19 de março de 2014

A historinha é mais ou menos assim

Estávamos na Nacional Expresso no trajeto de Goiânia (capital na região central de um cerrado genuíno), para Ituiutaba, (região pontal do Triângulo Mineiro). Eu na poltrona 13 e o Lucas com a mãe nas poltronas 19 e 20.

E então o Lucas começa:

Mãe, onde estamos?
A mãe responde: Saindo de Goiânia.

E o Lucas faz outra pergunta: Daqui o ônibus vai para onde?

A mãe: Vai para Morrinhos.

Lucas pergunta novamente: E depois de Morrinhos vai para onde?

Vai para Itumbiara. Respondeu a mãe começando a sinalizar impaciência.

Depois de Itumbiara?
Vai para Centralina.

E depois?
Canápolis. Disse a mãe já meio monossilábica na resposta.

O Lucas diz: A gente desce em Canápolis e aí o ônibus vai para onde?

Ituiutaba! Ituiutaba, Lucas!
Resposta atingindo um surto de impaciência com as perguntas.

O Lucas manda outra pergunta: E depois de Ituiutaba o ônibus vai para onde?

A mãe então em tom nervoso: Acaba, aí ele não vai para nenhum lugar, é o fim!

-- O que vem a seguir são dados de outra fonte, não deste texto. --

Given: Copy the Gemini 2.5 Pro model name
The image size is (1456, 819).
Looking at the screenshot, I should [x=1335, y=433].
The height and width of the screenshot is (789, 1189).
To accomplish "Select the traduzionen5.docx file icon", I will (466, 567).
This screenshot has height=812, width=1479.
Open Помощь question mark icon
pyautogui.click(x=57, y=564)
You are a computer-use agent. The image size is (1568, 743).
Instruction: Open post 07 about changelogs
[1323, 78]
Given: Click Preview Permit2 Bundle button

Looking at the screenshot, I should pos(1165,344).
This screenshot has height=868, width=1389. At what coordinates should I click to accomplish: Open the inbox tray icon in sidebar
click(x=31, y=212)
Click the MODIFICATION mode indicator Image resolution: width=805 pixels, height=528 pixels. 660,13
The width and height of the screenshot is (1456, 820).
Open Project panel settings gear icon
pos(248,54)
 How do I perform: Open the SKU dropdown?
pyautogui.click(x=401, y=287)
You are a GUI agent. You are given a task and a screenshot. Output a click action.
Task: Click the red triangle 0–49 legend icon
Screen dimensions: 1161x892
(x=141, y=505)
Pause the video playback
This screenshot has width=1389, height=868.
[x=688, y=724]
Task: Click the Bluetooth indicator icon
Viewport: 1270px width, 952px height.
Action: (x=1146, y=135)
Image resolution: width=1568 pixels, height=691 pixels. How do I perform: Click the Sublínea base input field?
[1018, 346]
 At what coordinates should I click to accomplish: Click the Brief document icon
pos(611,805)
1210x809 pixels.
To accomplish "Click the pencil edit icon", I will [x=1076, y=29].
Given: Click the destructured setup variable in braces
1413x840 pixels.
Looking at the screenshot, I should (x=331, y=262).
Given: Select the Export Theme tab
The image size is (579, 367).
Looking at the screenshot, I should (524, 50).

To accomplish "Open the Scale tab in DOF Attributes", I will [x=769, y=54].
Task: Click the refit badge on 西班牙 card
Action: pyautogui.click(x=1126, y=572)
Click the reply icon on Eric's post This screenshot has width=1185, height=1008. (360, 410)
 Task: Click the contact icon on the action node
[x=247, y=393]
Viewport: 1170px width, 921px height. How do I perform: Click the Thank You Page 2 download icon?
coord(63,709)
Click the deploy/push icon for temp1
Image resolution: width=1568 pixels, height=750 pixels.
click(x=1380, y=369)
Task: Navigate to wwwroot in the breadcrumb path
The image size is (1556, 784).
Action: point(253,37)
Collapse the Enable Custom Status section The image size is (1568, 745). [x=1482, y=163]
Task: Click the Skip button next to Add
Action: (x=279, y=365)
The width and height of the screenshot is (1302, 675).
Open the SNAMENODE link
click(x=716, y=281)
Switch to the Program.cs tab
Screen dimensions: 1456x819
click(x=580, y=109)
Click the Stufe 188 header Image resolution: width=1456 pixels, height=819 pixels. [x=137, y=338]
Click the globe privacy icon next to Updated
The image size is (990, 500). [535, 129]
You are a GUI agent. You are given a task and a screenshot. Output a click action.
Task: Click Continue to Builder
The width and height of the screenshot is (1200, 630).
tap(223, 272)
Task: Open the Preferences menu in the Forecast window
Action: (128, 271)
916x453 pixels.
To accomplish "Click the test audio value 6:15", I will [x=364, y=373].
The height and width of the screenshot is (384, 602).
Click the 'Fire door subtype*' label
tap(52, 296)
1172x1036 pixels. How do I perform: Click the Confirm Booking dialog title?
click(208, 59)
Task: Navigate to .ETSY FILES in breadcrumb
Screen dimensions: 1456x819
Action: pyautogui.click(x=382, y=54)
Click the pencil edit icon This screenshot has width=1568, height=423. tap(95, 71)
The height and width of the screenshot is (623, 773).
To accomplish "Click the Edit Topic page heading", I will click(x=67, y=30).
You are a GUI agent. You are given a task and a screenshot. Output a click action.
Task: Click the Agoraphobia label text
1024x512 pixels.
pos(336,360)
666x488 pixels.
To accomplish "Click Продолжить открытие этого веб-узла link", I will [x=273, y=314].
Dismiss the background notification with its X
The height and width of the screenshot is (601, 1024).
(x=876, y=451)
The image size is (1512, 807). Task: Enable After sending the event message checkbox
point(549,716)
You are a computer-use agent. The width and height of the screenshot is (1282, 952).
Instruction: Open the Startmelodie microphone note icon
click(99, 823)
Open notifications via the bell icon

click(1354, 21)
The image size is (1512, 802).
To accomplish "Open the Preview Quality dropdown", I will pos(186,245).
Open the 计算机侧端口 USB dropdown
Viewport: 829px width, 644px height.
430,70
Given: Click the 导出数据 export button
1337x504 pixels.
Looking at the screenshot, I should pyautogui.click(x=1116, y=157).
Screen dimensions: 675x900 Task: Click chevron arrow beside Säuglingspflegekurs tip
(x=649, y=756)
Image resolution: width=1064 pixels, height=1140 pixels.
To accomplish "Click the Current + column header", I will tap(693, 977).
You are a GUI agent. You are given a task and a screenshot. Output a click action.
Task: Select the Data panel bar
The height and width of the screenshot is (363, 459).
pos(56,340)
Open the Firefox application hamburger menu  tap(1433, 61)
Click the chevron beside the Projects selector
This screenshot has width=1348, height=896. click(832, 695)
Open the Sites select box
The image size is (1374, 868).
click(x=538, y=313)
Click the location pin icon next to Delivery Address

O menino ficou calado e soltou alguns segundos depois a pérola da noite:
Então Ituiutaba foi onde Judas perdeu as botas?!

A mãe não falou nada, ficou calada e só soltou um suspiro do tipo: 'é hoje!?'

E então fiquei pensando no quão próximo o fim do mundo pode estar. Veja só, para o Lucas passou a estar no bico das Minas Gerais.

Suspensa na poltrona 13 fiquei divagando na conversa alheia no serviço ou no des-serviço da mãe do menino ao lhe dar a possibilidade de imaginar onde estão as botas de Judas, e, ao mesmo tempo de anunciar onde encontrar o fim do mundo.

O Lucas deve ter uns 6 anos, a mãe uns 26, e eu na casa dos 30... fiquei viajando, literalmente, pelas etapas que a gente vai passando por essas BRs até topar com o fim do mundo, e que quando a gente topa, o mesmo fim do mundo dá mais uns passos para gente não o enxergá-lo.

Para o Lucas, Ituiutaba passou a ser o fim nesta noite, mas só até o dia em que ele sozinho sair de Canápolis e encontrar nas terras do Tijuco o começo de outros territórios por onde as botas de Judas andam.